Artichokes are a rich source of Vitamin C, folate, dietary fiber, magnesium, and potassium. Artichokes contain the phytochemical cynarin, which aids in digestion by stimulating bile production and gives artichoke its detoxifying qualities.
Artichokes contain the flavanoid silymarin, thought to support the liver by preventing the build-up of toxins in it, and reducing the risk of gallstones. Their high levels of B-vitamins are beneficial for boosting energy and mental alertness, and play an important role in strengthening the immune system.

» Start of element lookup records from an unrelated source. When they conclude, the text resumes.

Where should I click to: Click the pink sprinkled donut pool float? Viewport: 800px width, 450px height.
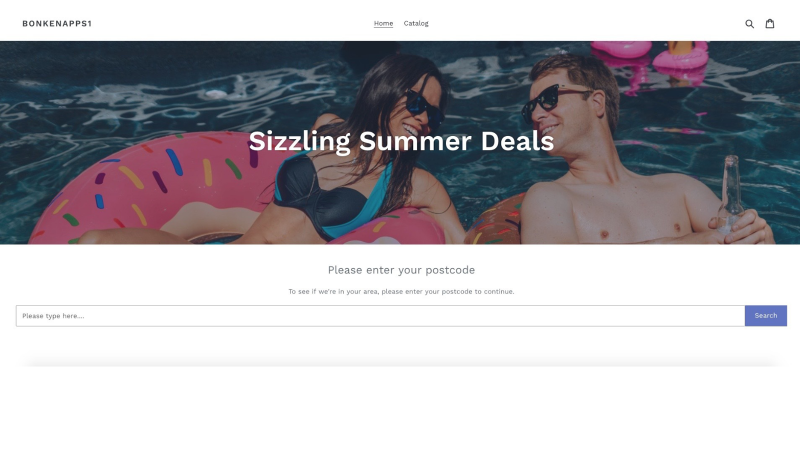pos(153,189)
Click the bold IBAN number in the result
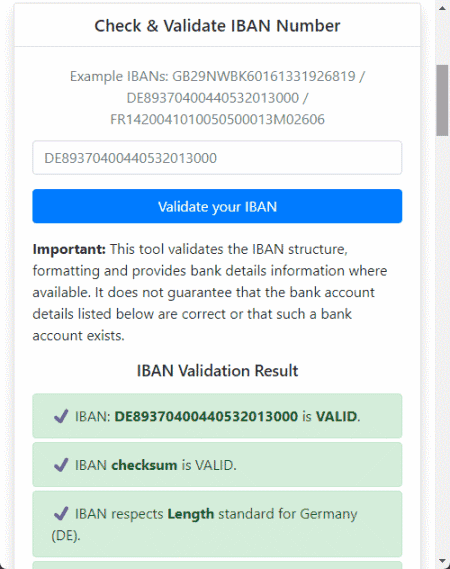The height and width of the screenshot is (569, 450). pyautogui.click(x=206, y=416)
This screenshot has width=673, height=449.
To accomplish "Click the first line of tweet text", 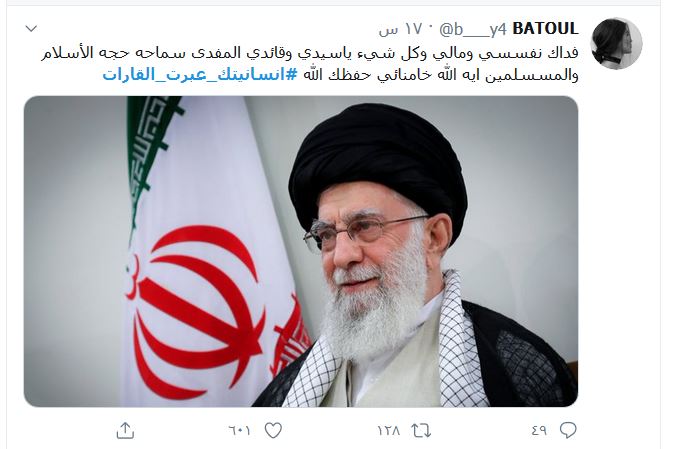I will pos(310,53).
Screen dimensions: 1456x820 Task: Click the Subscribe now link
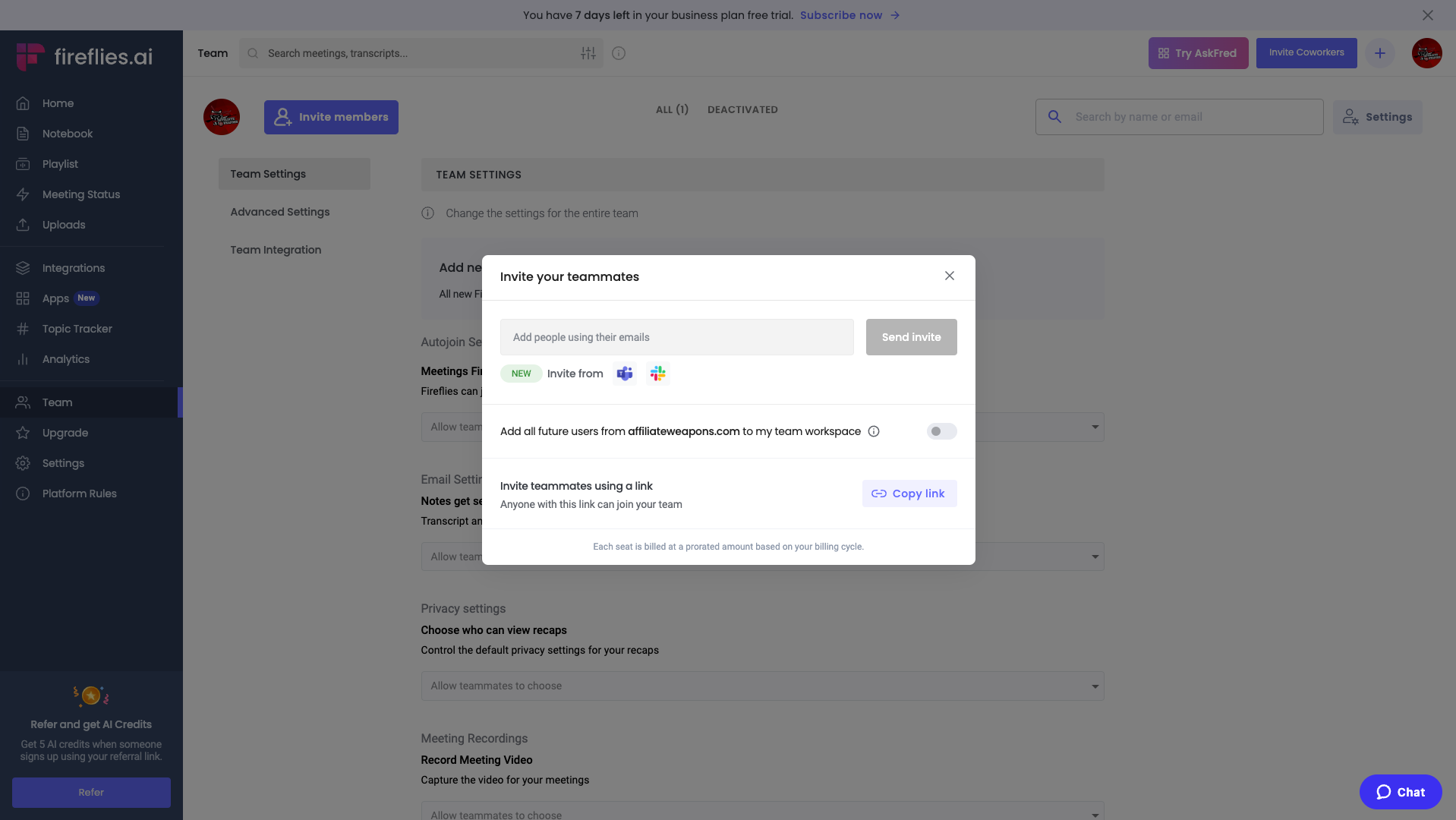(840, 15)
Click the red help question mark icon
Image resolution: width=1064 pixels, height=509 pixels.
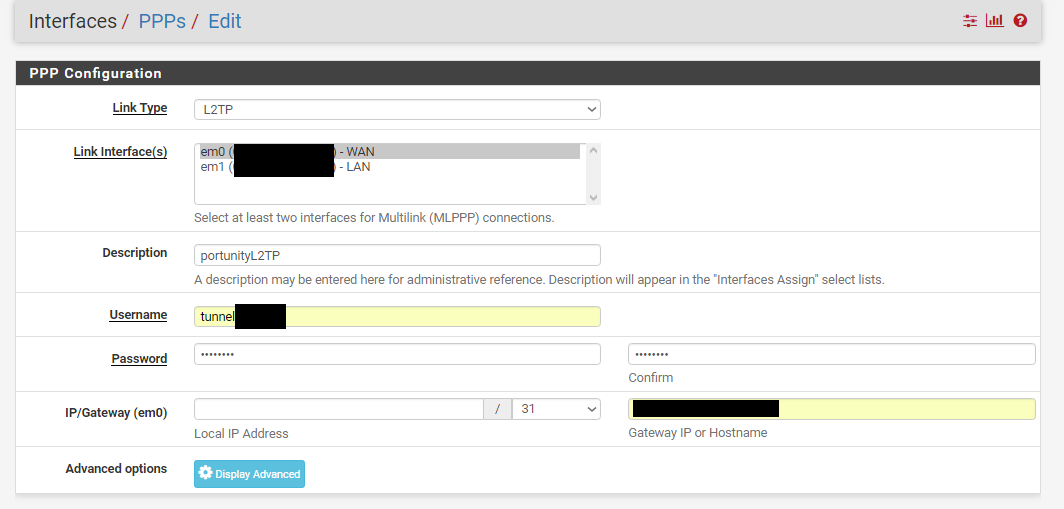(x=1020, y=21)

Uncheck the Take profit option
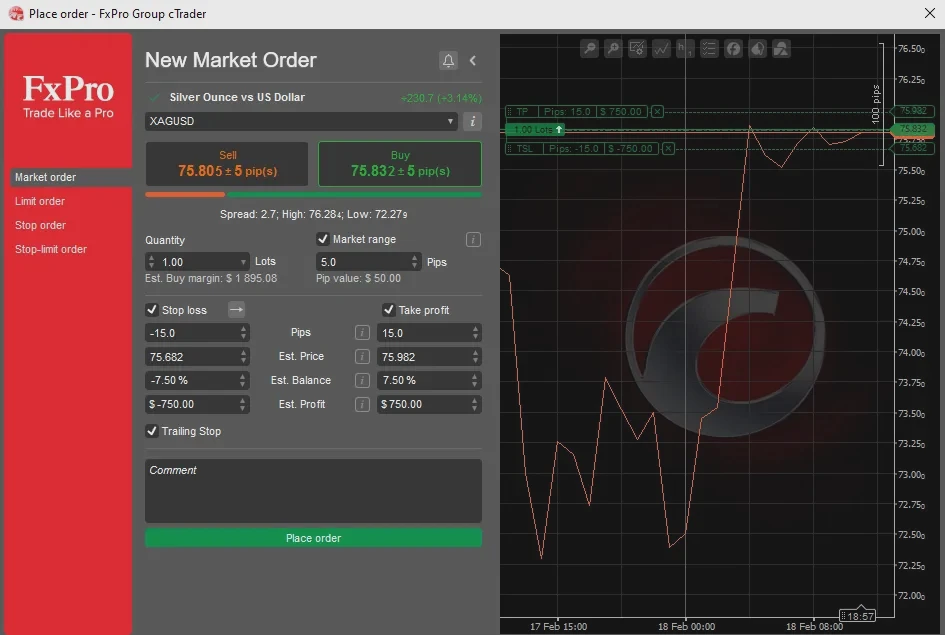[389, 310]
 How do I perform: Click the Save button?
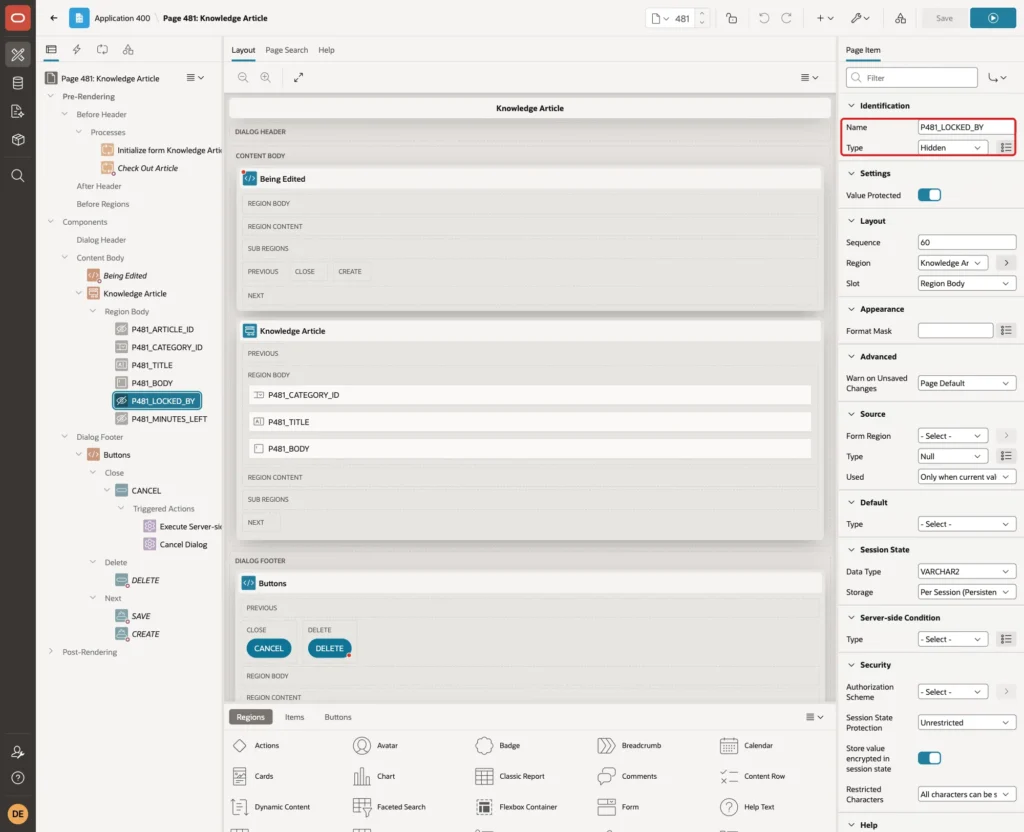click(944, 18)

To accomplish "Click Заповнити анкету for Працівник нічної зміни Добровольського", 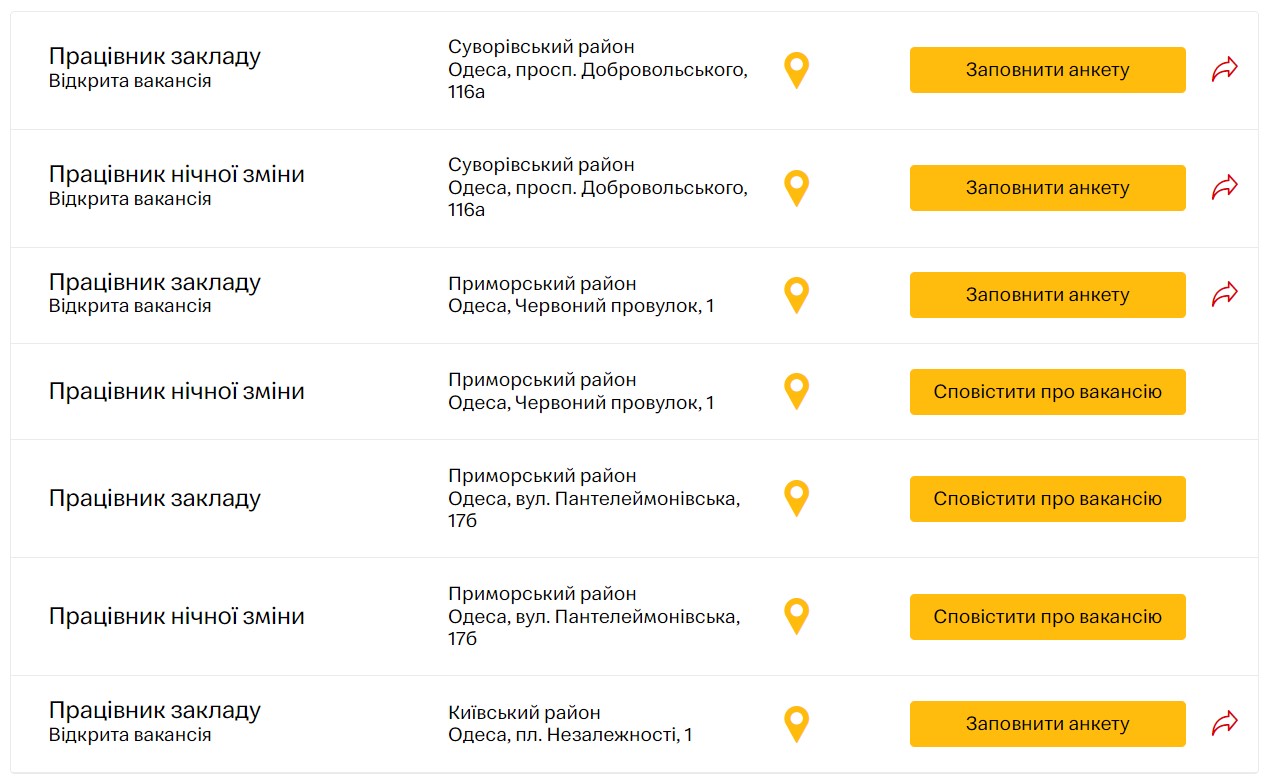I will (x=1047, y=187).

Both varieties of artichoke (globe and Jerusalem) contain little starch, and instead are rich in a substance known as inulin. The body deals with this in the same way it copes with fiber, as it isn't broken down during normal digestion but ends up in the large bowel where probiotic bacteria ferment the inulin. This chemical has all the benefits of fiber, but unfortunately, it can also be the cause of excessive wind. Its fiber-rich content can also reduce symptoms associated with indigestion and irritable bowel syndrome, such as abdominal pain, nausea, constipation and diarrhea.
In rat models, researchers have found that wild artichoke restored veins and arteries that did not have sufficient flow in them.
Studies conducted on guinea pigs have found that chemicals in artichokes can stop disturbances in the GI tract. The chemicals halt the intestines from spastic movement. Human studies have also found that artichoke leaf extract can significantly reduce the symptoms of irritable bowel syndrome (IBS) and dyspepsia (pain in the mid-abdominal area).